Death of the Mantis is the latest book by Michael Stanley, the writing team of Johannesburg natives Michael Sears and Stanley Trollip. Sears lives in Johannesburg and teaches part-time at the University of Witwatersrand. Trollip was on the faculty at the universities of Illinois, Minnesota, and North Dakota, and at Capella University. A full-time writer, he divides his time between South Africa and Minneapolis, Minnesota.
Their new story, as you might have guessed, happens in Africa. In the southern Kalahari area of Botswana—an arid landscape of legends that speak of lost cities, a ranger named Monzo is found dying from a severe head wound in a dry ravine. Three Bushmen surround the doomed man, but are they his killers or there to help?

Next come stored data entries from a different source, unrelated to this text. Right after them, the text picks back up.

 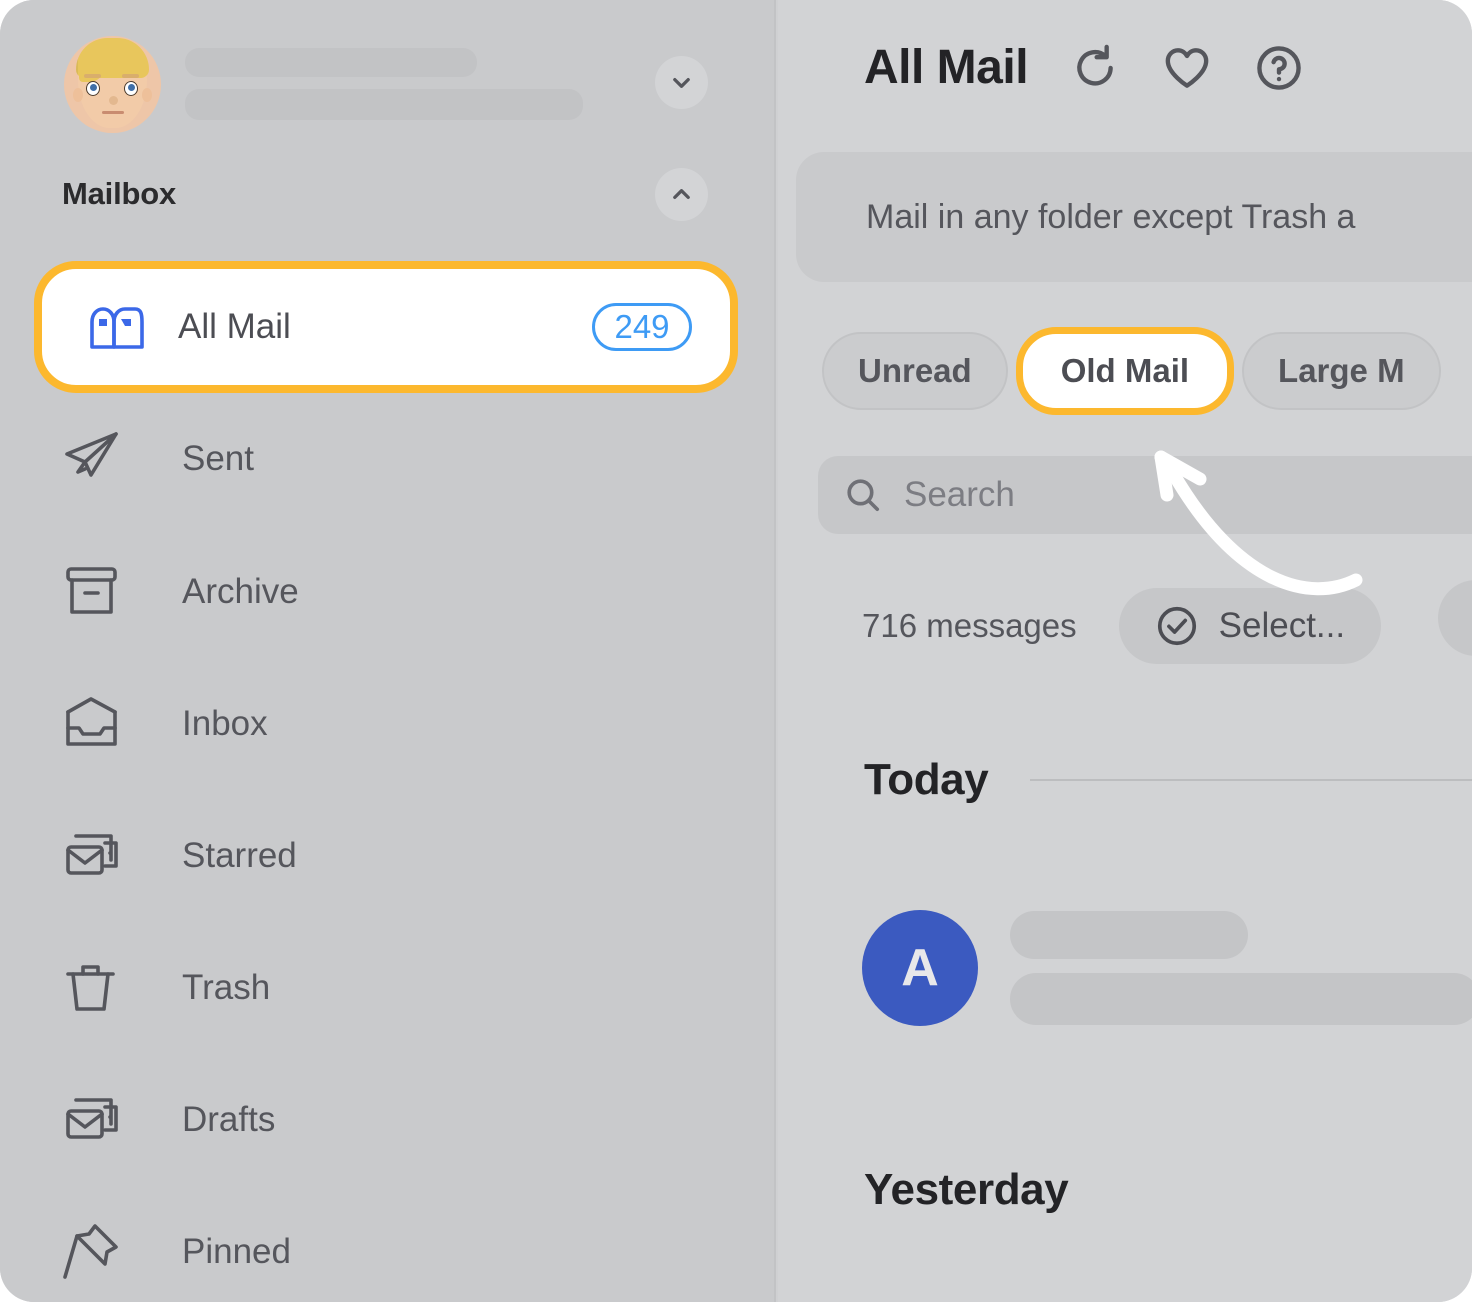 I want to click on description-text: Mail in any folder except Trash a, so click(x=1111, y=216).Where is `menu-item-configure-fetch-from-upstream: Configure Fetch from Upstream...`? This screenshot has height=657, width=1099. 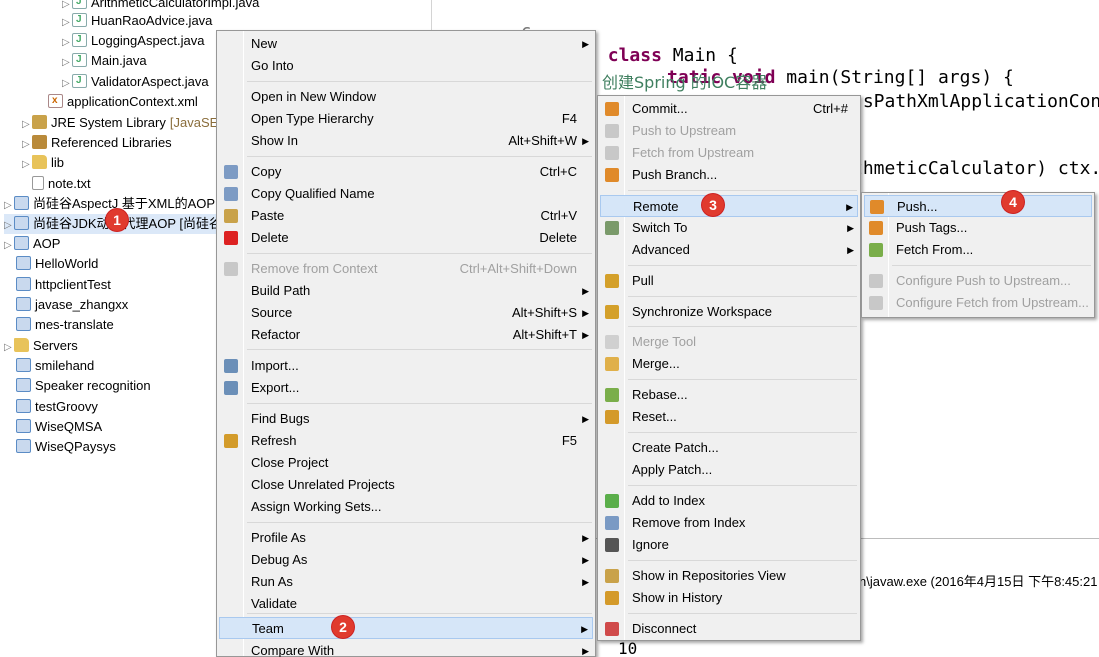 menu-item-configure-fetch-from-upstream: Configure Fetch from Upstream... is located at coordinates (978, 303). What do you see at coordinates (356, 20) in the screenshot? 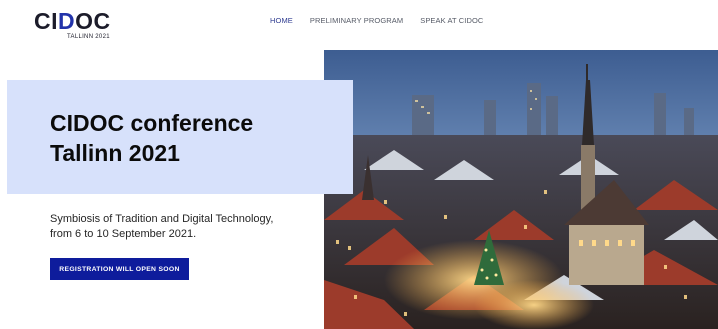
I see `nav-preliminary-program: PRELIMINARY PROGRAM` at bounding box center [356, 20].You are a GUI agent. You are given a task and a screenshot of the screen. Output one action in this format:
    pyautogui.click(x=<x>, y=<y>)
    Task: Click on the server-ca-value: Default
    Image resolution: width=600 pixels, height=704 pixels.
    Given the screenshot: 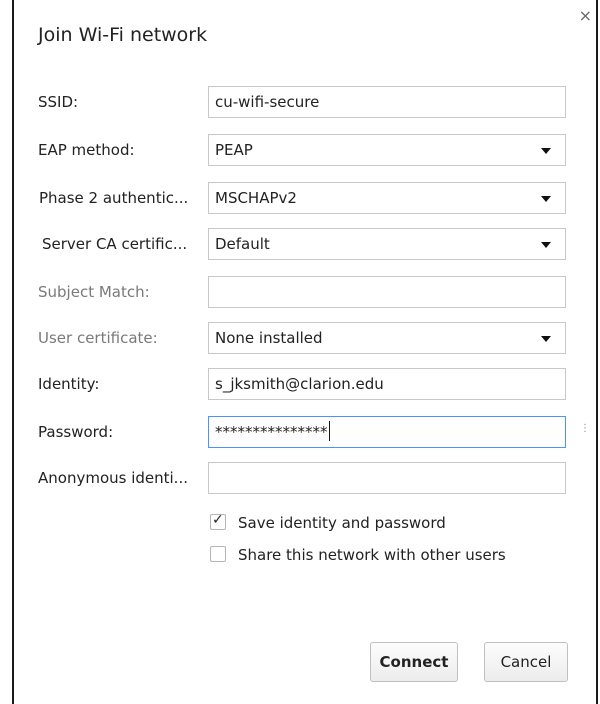 What is the action you would take?
    pyautogui.click(x=242, y=244)
    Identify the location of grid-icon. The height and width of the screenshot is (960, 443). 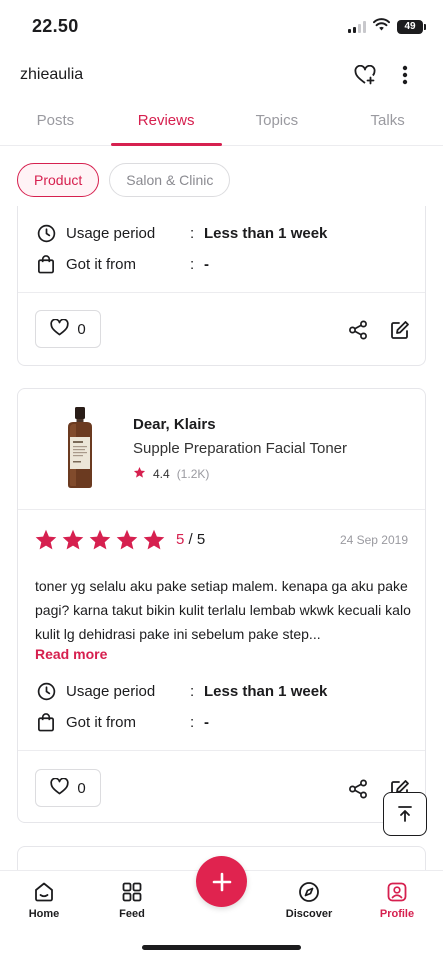
(132, 892).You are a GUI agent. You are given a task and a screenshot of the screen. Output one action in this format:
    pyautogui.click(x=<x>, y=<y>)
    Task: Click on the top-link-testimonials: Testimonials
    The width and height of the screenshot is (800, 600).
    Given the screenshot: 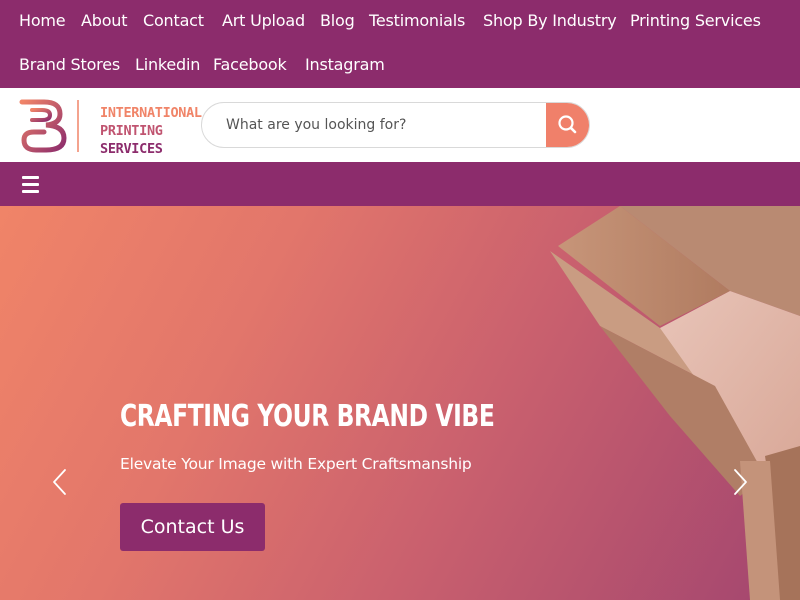 What is the action you would take?
    pyautogui.click(x=417, y=20)
    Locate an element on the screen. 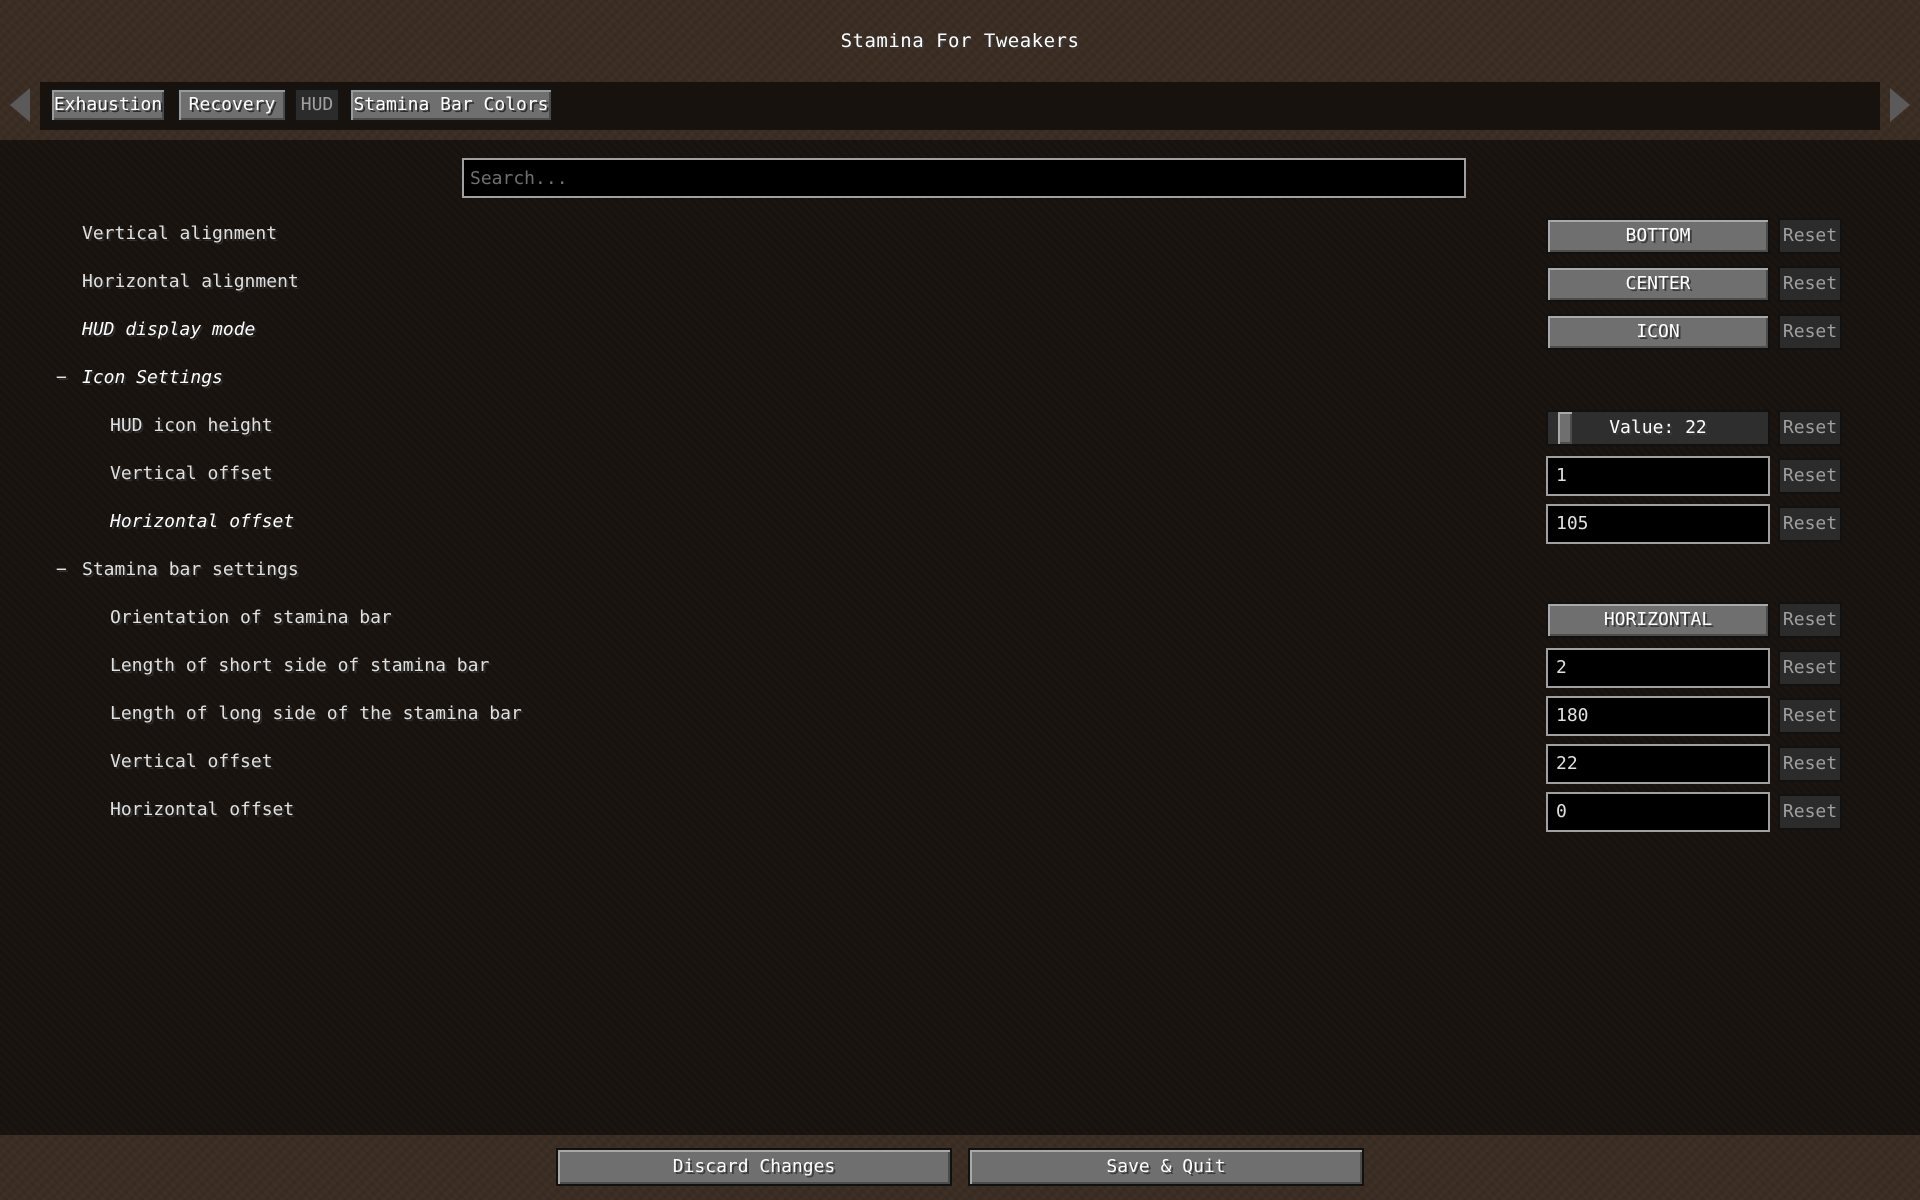  discard-changes-button: Discard Changes is located at coordinates (754, 1167).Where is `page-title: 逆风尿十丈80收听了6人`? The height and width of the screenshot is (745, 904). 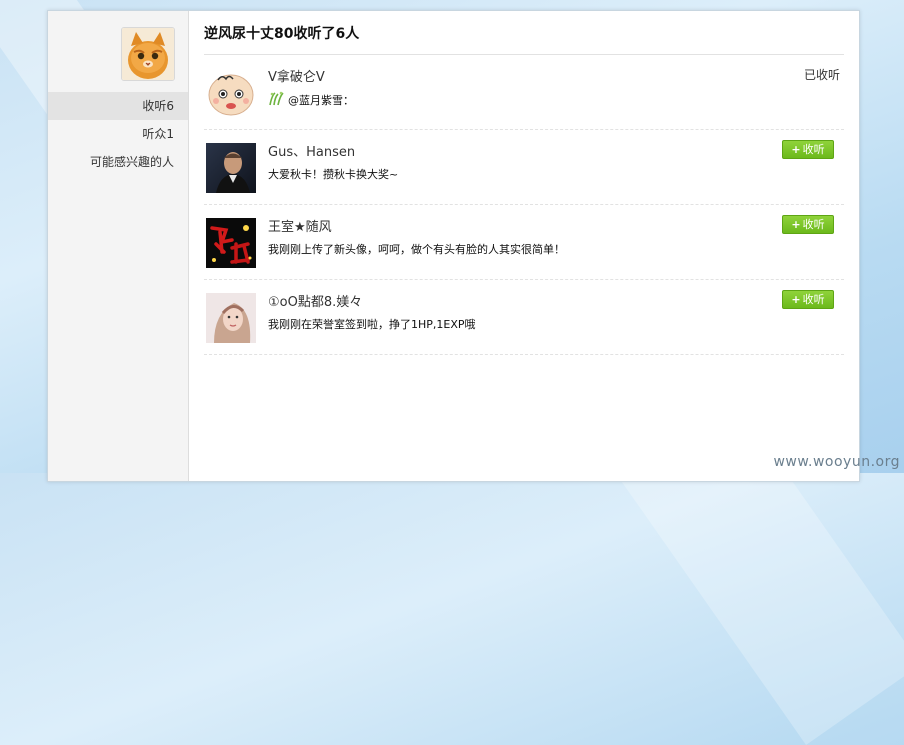 page-title: 逆风尿十丈80收听了6人 is located at coordinates (524, 33).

Detective David “Kubu” Bengu is on the case, an investigation that his old school friend Khumanego claims is motivated by racist antagonism on the part of the local police. But when a second bizarre murder, and then a third, seem to point also to the nomadic tribe, the intrepid Kubu must journey into the depths of the Kalahari to uncover the truth. Meanwhile, Kubu is drawn into another case, that of a missing man who had been looking for an old map. and two cases progress in parallel throughout the rest of the book.
The character of Kubu, unlike American detectives, is devoted to his family, his wife, his new baby and his parents as much as he is devoted to his job. He also works to maintain that same integrity in his country. The team Michael Stanley also portray the difficulties the Botswana tribes are facing: The government is trying to move them to settlements which, for want of a better word, could be called reservations. Their population is decreasing and their philosophy that there can be no such thing as individual ownership is under threat. The title of the book comes from their belief that the mantis created the world and all its people and the first of the people created were the San, another name for “bushmen.”
This is a solid book and the writers provide many interesting details on the exotic locale in which the story is happening. Additionally, the characters are also interesting which makes this a god pick.